La mécanique d’Orange : la censure comme ligne éditoriale (Mediapart)

Le Saint Laurent de Bonello : une affiche si anxiogène qu’elle fait peur aux actionnaires d’Orange.
Le Saint Laurent de Bonello : une affiche si anxiogène qu’elle fait peur aux actionnaires d’Orange.

Pour inaugurer ce tout premier article de notre revue de presse, nous feuilletons Mediapart dont l’indépendance et l’autonomie financière permettent la réalisation d’enquêtes sérieuses comme celle-ci.  En cause, une censure au nom d’intérêts privés donne aux films d’Orange un goût sacrément amer.

Autant ouvrir les guillemets et avec des pincettes : « des pressions ont été exercées au nom du président d’Orange, Stéphane Richard, sur la directrice de la filiale cinéma du groupe, pour qu’elle renonce au financement d’un film qui déplaisait à Pierre Bergé, actionnaire du Monde » affirme Mediapart. « Le groupe voulait s’attirer les bonnes grâces du quotidien dans l’affaire Tapie, qui met en cause… Stéphane Richard ». Les journalistes du pure player « qui appartient à ses lecteurs » affirment aussi que la directrice générale de la filiale, Frédérique Dumas, a été contrainte « de renoncer à financer un film sur Yves Saint Laurent, celui que préparait Bertrand Bonello, pour ne pas « s’attirer les foudres » de Pierre Bergé, actionnaire du quotidien supposé peser sur la ligne éditoriale, et ancien compagnon du célèbre couturier ». La résistance de Frédérique Dumas semble exemplaire puisqu’elle maintiendra son soutien au film de Bonello dont la sortie se fera bien plus tard que le biopic de Jalil Lespert. Preuve à l’appui Mediapart démontre que ces pratiques étaient courantes depuis 2011. Le film de Mathieu Kassovitz l’Ordre et la morale et celui de Nicolas Hulot Le syndrome du Titanic ont motivé les administrateurs du groupe à ne pas « continuer sur cette ligne de films politiques », allant jusqu’à les qualifier de « mauvais choix ». Trop politiques, trop gênant pour certains intérêts privés, des films relatant des évènements comme le massacre d’Ouvéa méritent de ne jamais être faits ou alors plus tard, beaucoup plus tard.

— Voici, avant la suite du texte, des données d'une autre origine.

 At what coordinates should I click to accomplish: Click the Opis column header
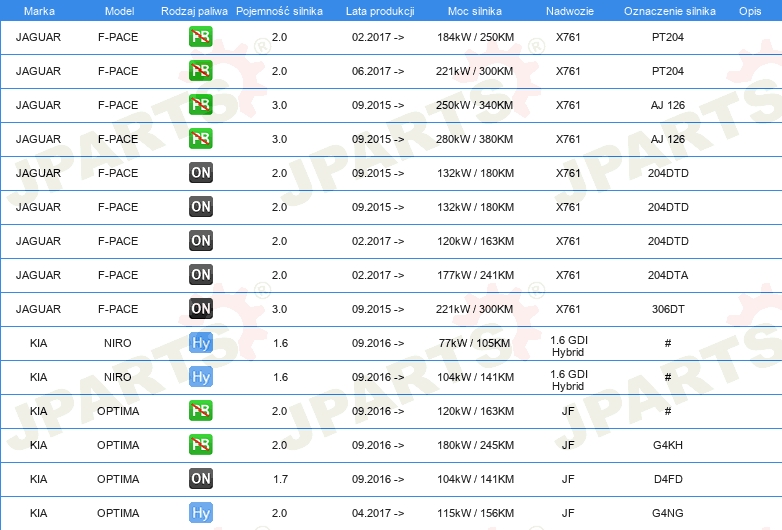click(749, 10)
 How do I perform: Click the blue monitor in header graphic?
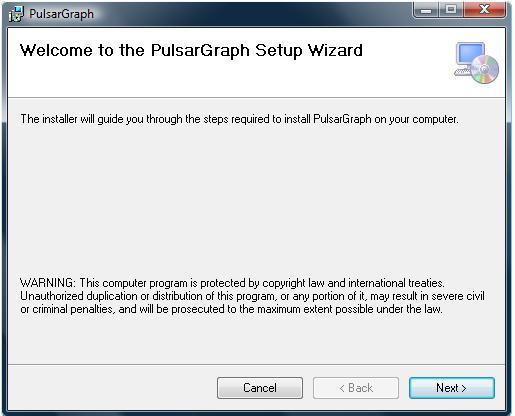click(x=471, y=54)
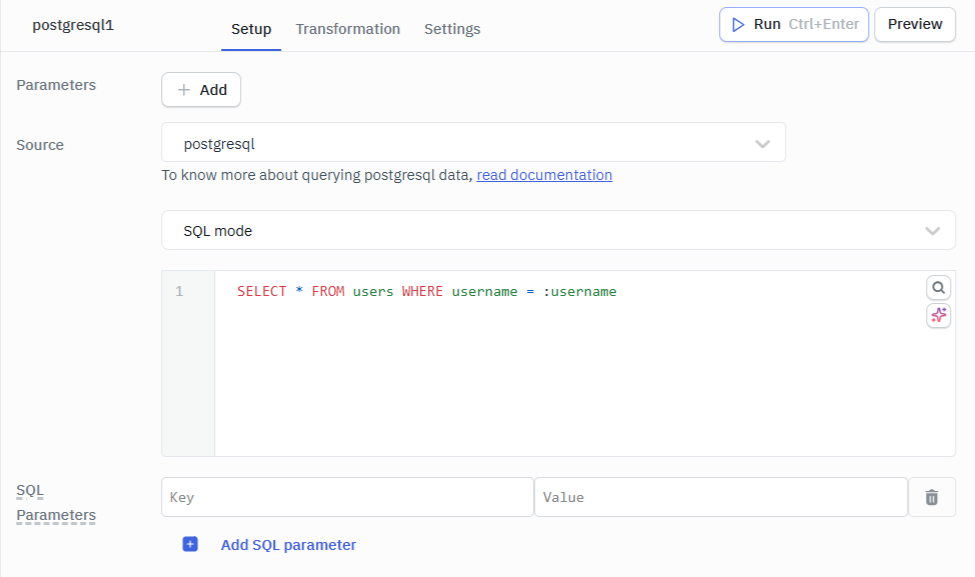Screen dimensions: 975x577
Task: Click the blue plus icon for Add SQL parameter
Action: coord(188,544)
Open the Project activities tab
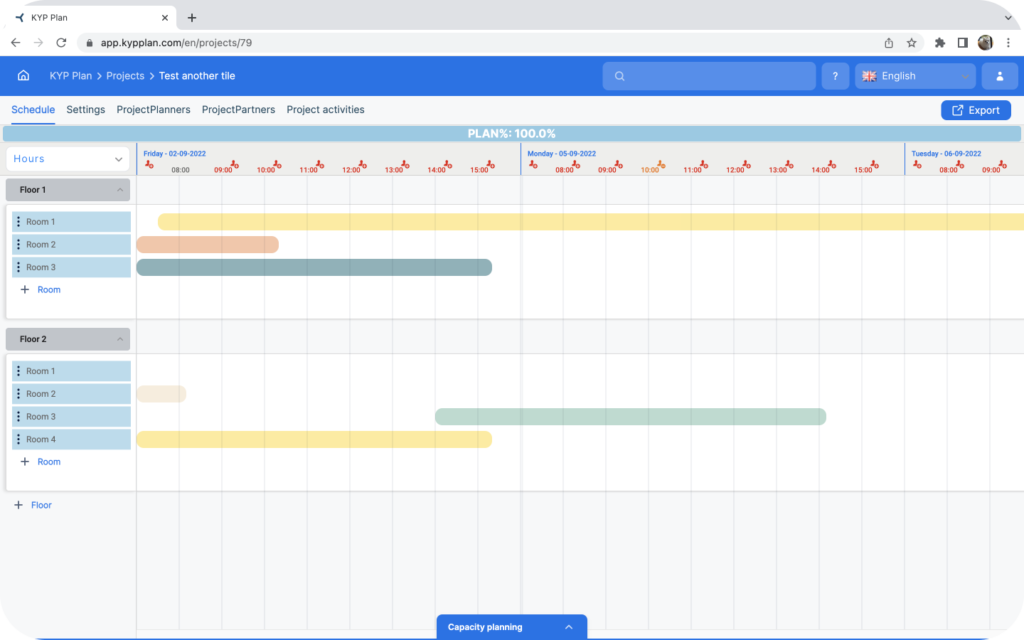The width and height of the screenshot is (1024, 640). click(325, 110)
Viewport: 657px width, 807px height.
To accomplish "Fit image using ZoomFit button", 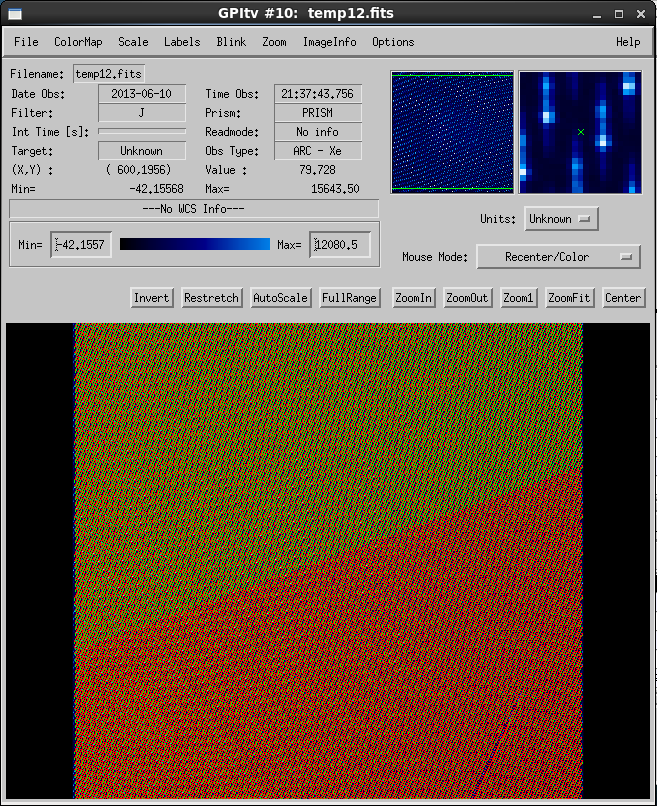I will coord(571,298).
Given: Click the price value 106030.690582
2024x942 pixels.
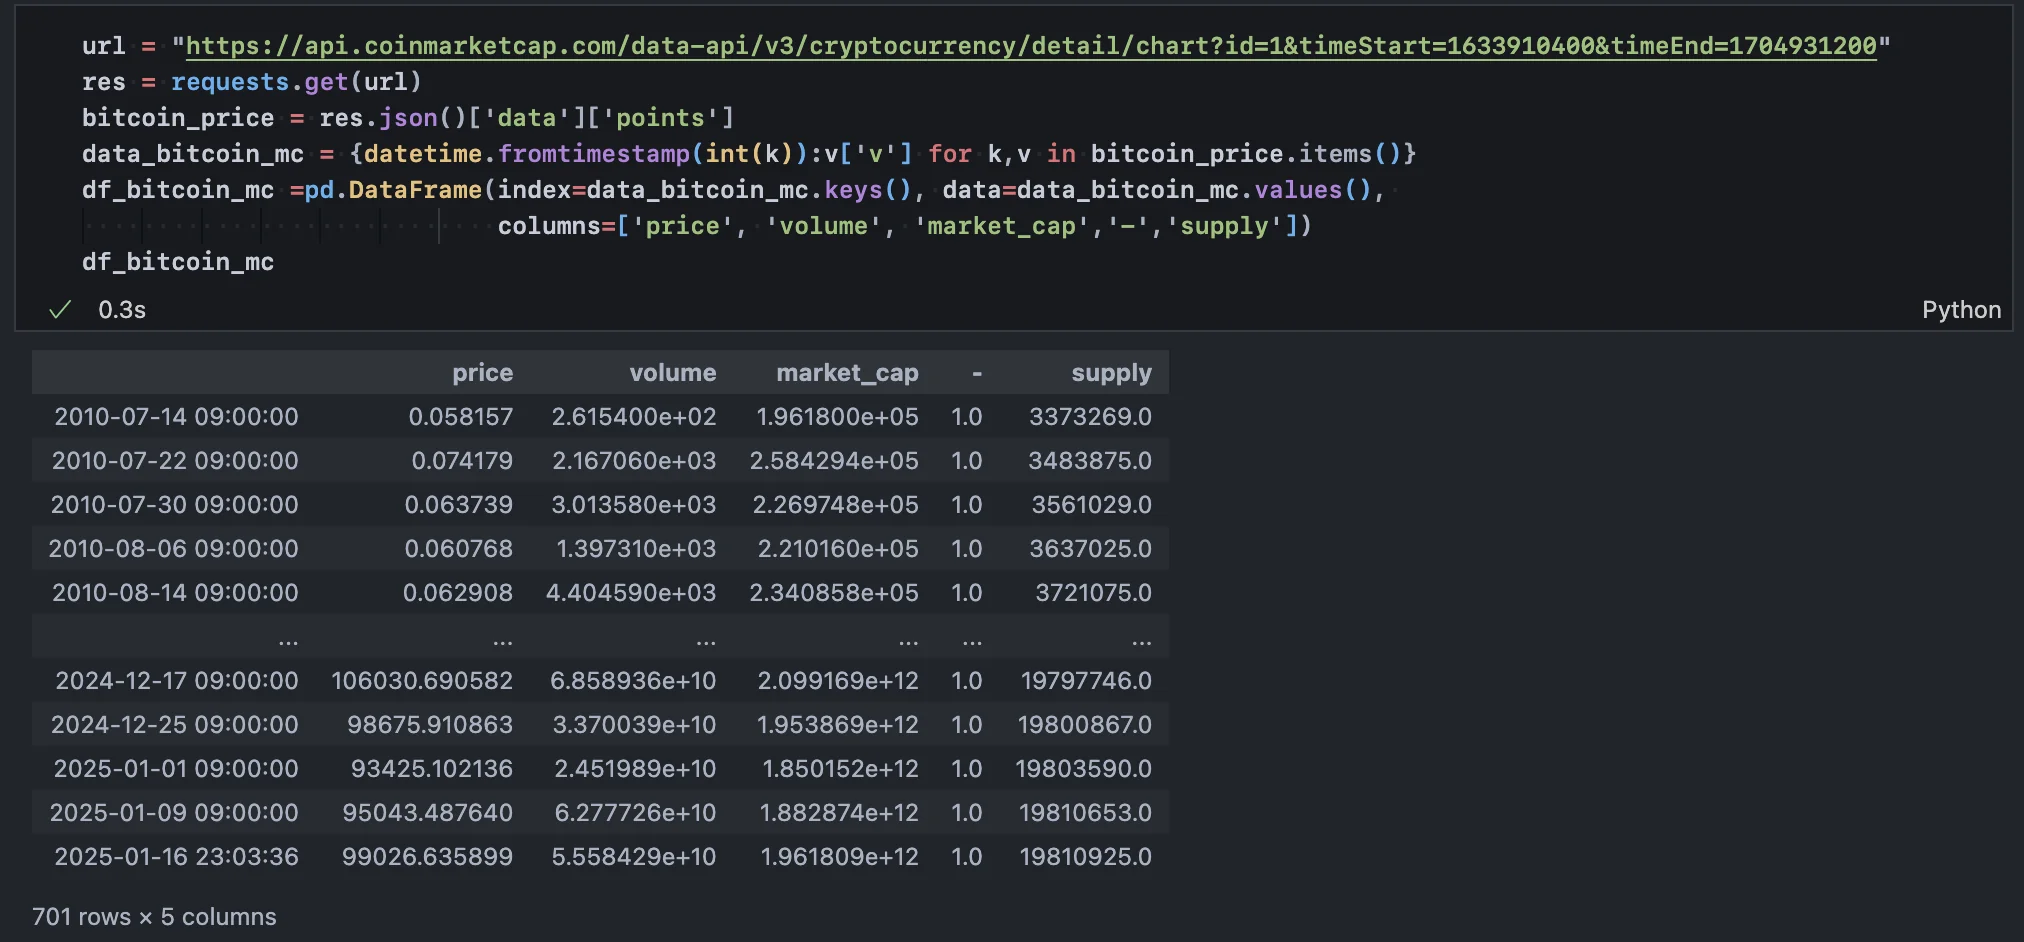Looking at the screenshot, I should (422, 681).
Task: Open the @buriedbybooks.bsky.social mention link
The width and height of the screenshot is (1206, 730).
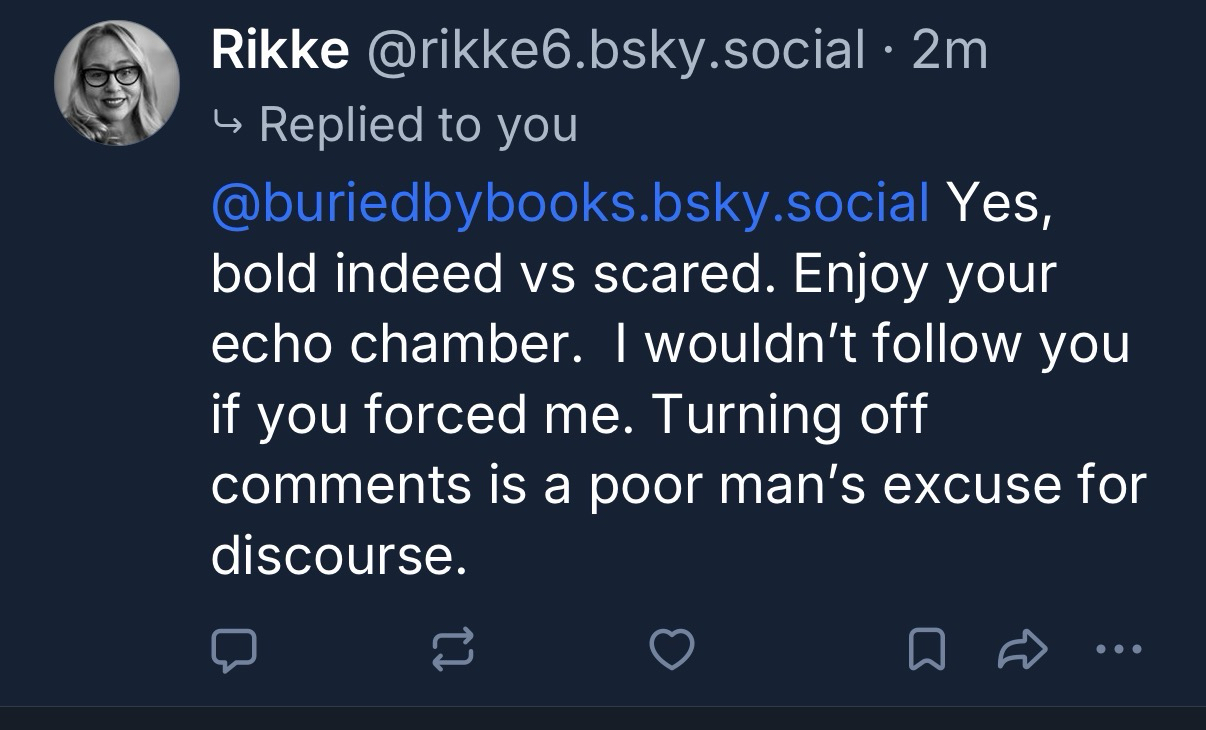Action: click(570, 203)
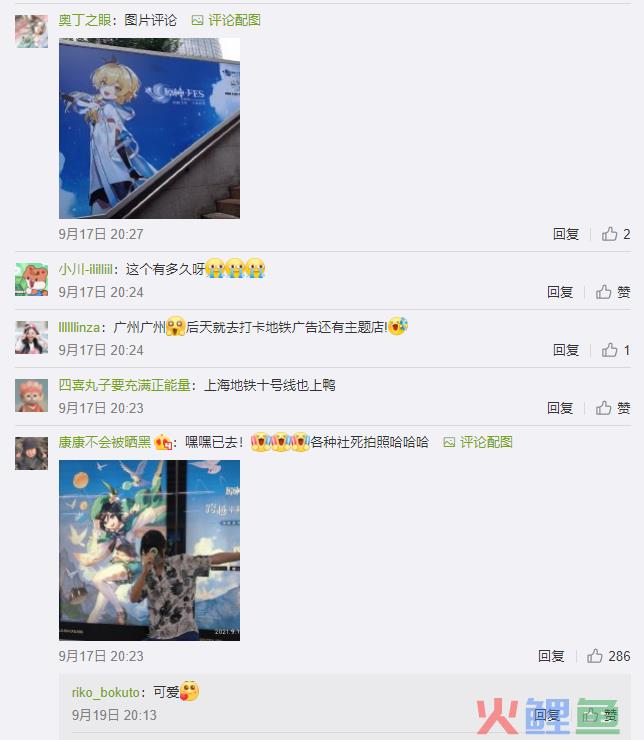Toggle 评论配图 next to 奥丁之眼's comment

226,20
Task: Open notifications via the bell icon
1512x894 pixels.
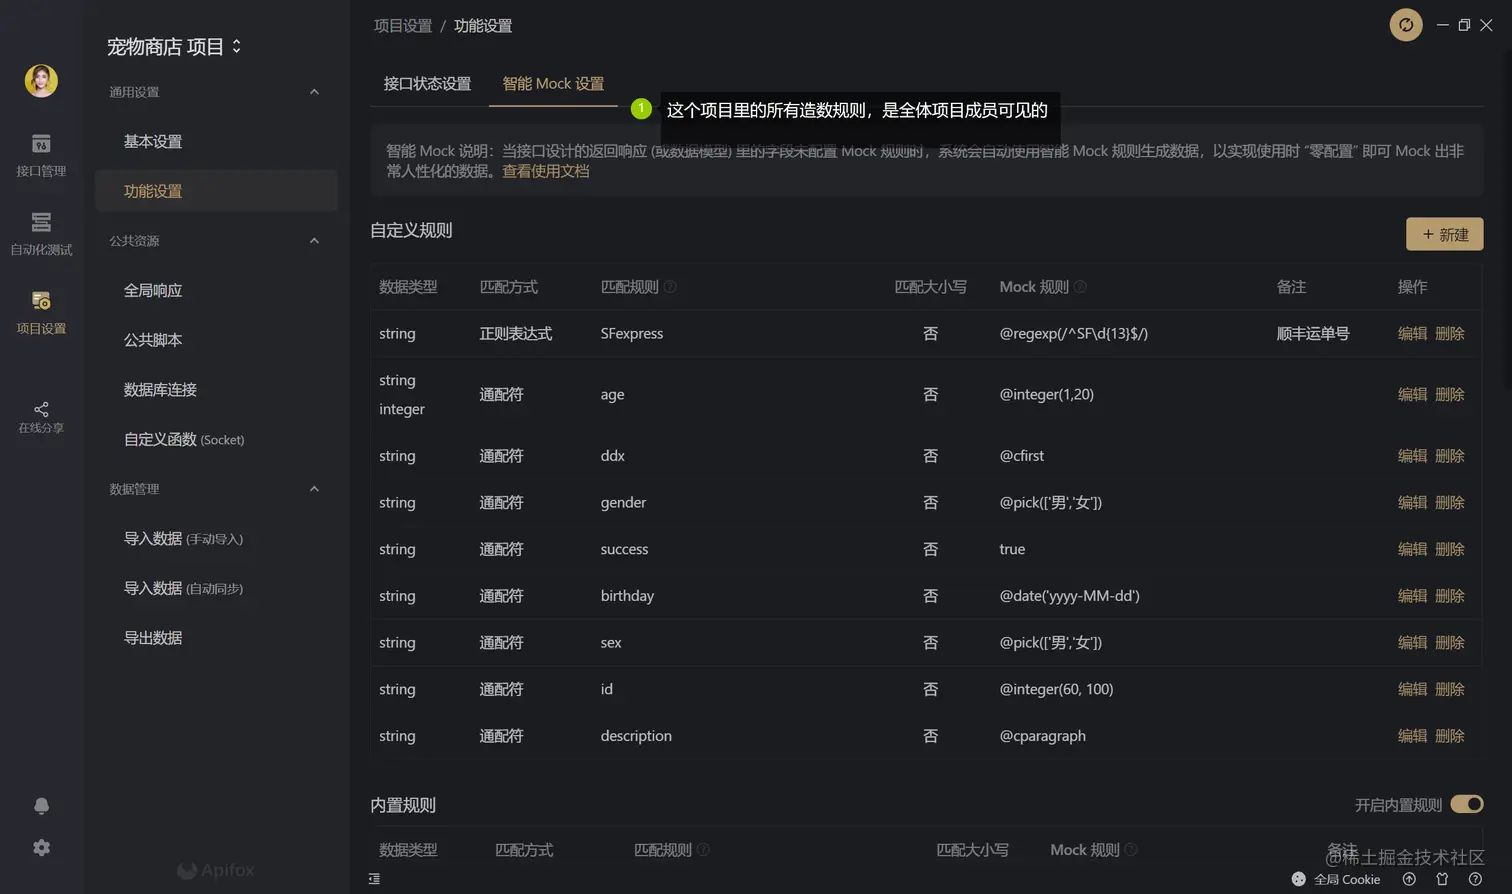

C’est ainsi qu’il manque tout un pan de la cinématographie française, et que le spectateur mais surtout les auteurs enragent de l’absence de ces politique-fictions dont une devait nous raconter la course à l’Elysée d’une femme candidate, et une autre, recréer l’affaire Karachi – des projets soumis à Frédérique Dumas mais auxquels elle a du renoncer. La directrice cinéma d’Orange, malgré un palmarès non dénué de talents, a été remerciée en janvier 2014, le groupe n’avançant pour seul argument un défaut de rentabilité.